Life is not always rosy in the yard of a sub-urban environmentalist ~ my veggie plot and fledgling apiary are sad examples of that.
It was back in about 1992 or 1993 when I first tried my hand at gardening. The beans, beets and snow peas fared well ~ but since my carrots were not thinned properly they grew all intertwined. The spinach was stunted and my dwarfed corn plants grew fascinating ears of corn in the shape of spheres! “Corn Balls” ~ literally! In fact, I recall my sister and I drying one of the oddly shaped vegetables and keeping it for years afterward. Ever since that time, each of my attempts at tilling and tending have been great tests…often with dismal amounts harvest to actually taste. (See my August 2011 post “Green Garden Blues”)
The only strong season of semi success I experienced with tomatoes and beans was during the summer of 2003 when, as newlyweds, my partner and I planted a patch in a community allotment near the university housing where we lived. Ah, scenic Boulder Colorado ~ near Rocky Mountain Foothills! We’d hike in the mornings, play Frisbee in the late afternoon, then romantically water and weed our furrows until twilight. By autumn that year, I recall we had too much broccoli to know how to cook! To this day, I think it was the fertilizer of our fresh love that energized that particular garden. Not to say that our love has gone stale during the last decade in any way ~ it is just that, these days with children sprouting around us, we are not usually able to both be out tending to veggie sprouts at the same time.
This year, I prepared the soil with care and planted with great hope. Sadly, it was my naive trust of other neighbourhood critters that foiled my plot. After sewing and watering religiously each morning and each dusk, I began to see plant tips poke through the dirt in their neat little rows. Foolishly, however, I did not erect any wire mesh around the saplings, leaving local rabbits to devour the tender shoots in short order. By the time I did fortify the patch and replant, the season had progressed too far to practically yield very much food. By autumn, we had only secured a few bowls of string beans, some small tomatoes, occasional handfuls of snow peas and a row of baby carrots. In keeping with my tradition of fostering organically peculiar produce, there were a few oddly shaped veggies to arouse giggles from the family. Top prize going to the “Bum Carrot” (as seen above). Brownie the pet rabbit enjoyed eating that, as none of us snickering fools could imagine taking a nibble of it without blushing.
As for my little bee hive: Again, since I acquired the nucleus colony very late in the season, it remained weak throughout the summer and into autumn. By the time I had treated the hive with an annual dosage of mite medicine and wrapped it with tar paper against the harsh Ontario snow, there was still very little honey in the frames for the bees themselves, let alone my family and I. God willing, they will make it through the next many months with what they have stored. The greatest fear is that, a March thaw will bring them out of their hibernation to a cold world with no blooms and thus, no food. If they can stay cozy and collected together within their apartment until mid-April, I will be the happiest of novice hive keepers. With hope and prayers, my family too will keep cozy in our little house as we await the coming of spring.

Data listing:

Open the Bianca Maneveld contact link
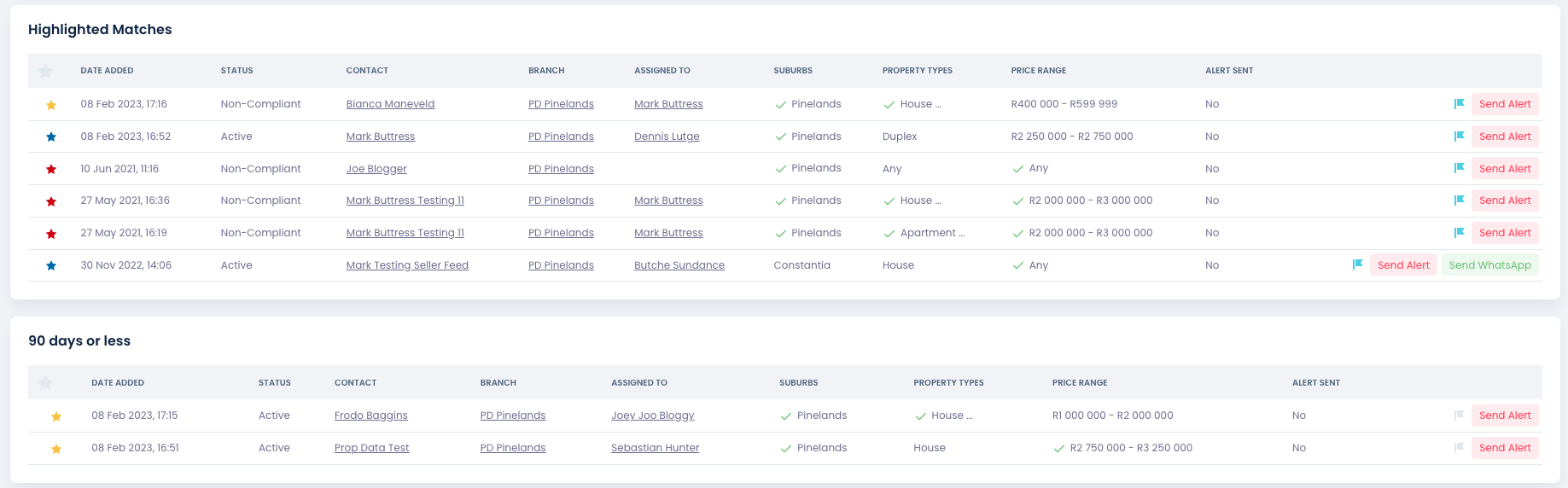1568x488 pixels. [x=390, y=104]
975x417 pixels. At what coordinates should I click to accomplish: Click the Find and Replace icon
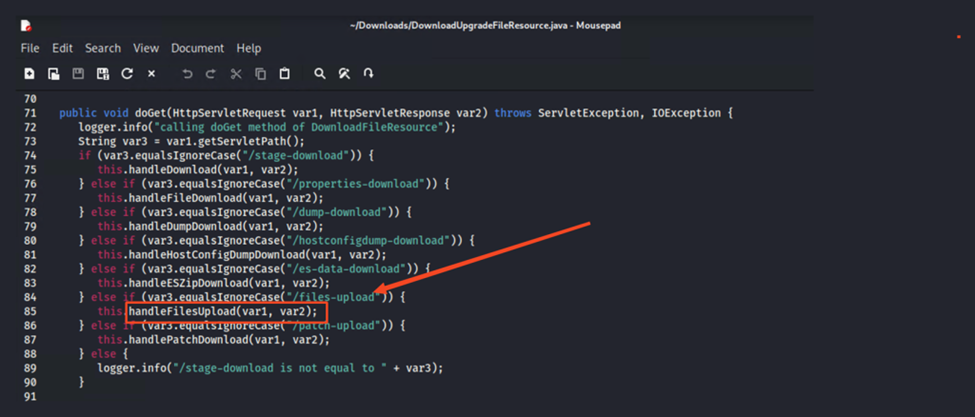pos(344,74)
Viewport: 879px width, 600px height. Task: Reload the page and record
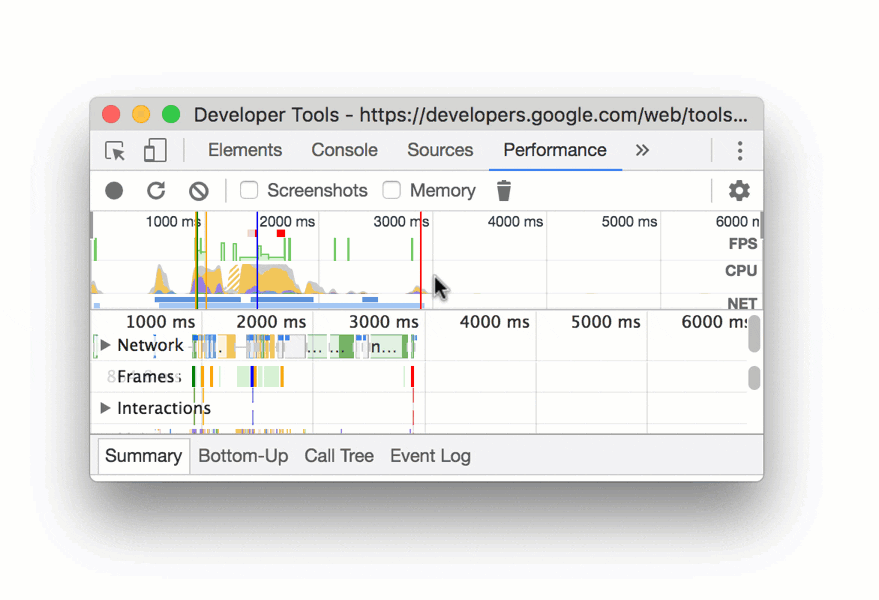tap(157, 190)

---

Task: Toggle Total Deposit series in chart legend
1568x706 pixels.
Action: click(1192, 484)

* * *

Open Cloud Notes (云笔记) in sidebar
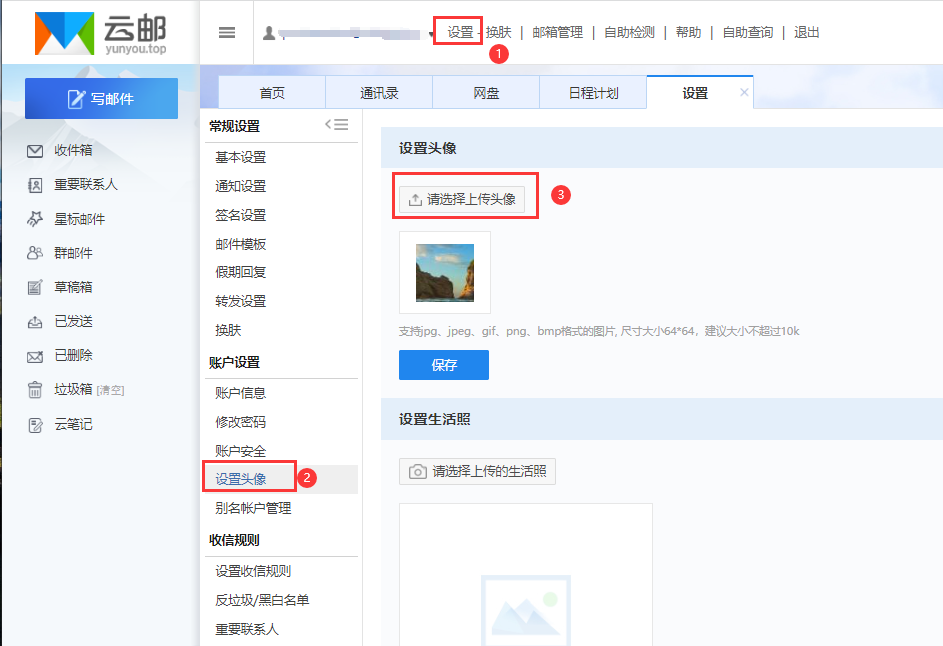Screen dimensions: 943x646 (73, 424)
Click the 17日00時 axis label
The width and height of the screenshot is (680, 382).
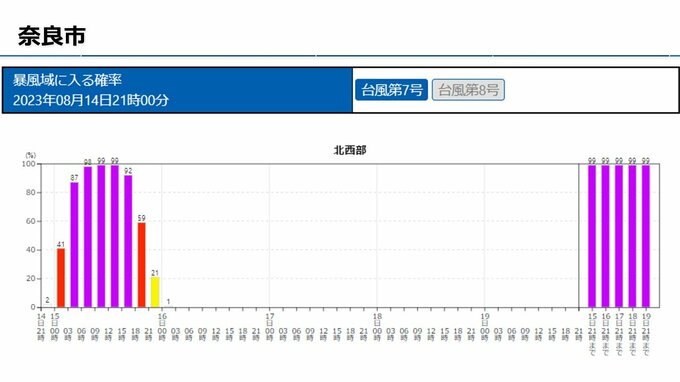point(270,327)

Your task: From the post on gardening and beekeeping above, extract the passage verbatim, starting with "As for my little" and going on through "coming of spring.".

Answer for this exercise:
As for my little bee hive: Again, since I acquired the nucleus colony very late in the season, it remained weak throughout the summer and into autumn. By the time I had treated the hive with an annual dosage of mite medicine and wrapped it with tar paper against the harsh Ontario snow, there was still very little honey in the frames for the bees themselves, let alone my family and I. God willing, they will make it through the next many months with what they have stored. The greatest fear is that, a March thaw will bring them out of their hibernation to a cold world with no blooms and thus, no food. If they can stay cozy and collected together within their apartment until mid-April, I will be the happiest of novice hive keepers. With hope and prayers, my family too will keep cozy in our little house as we await the coming of spring.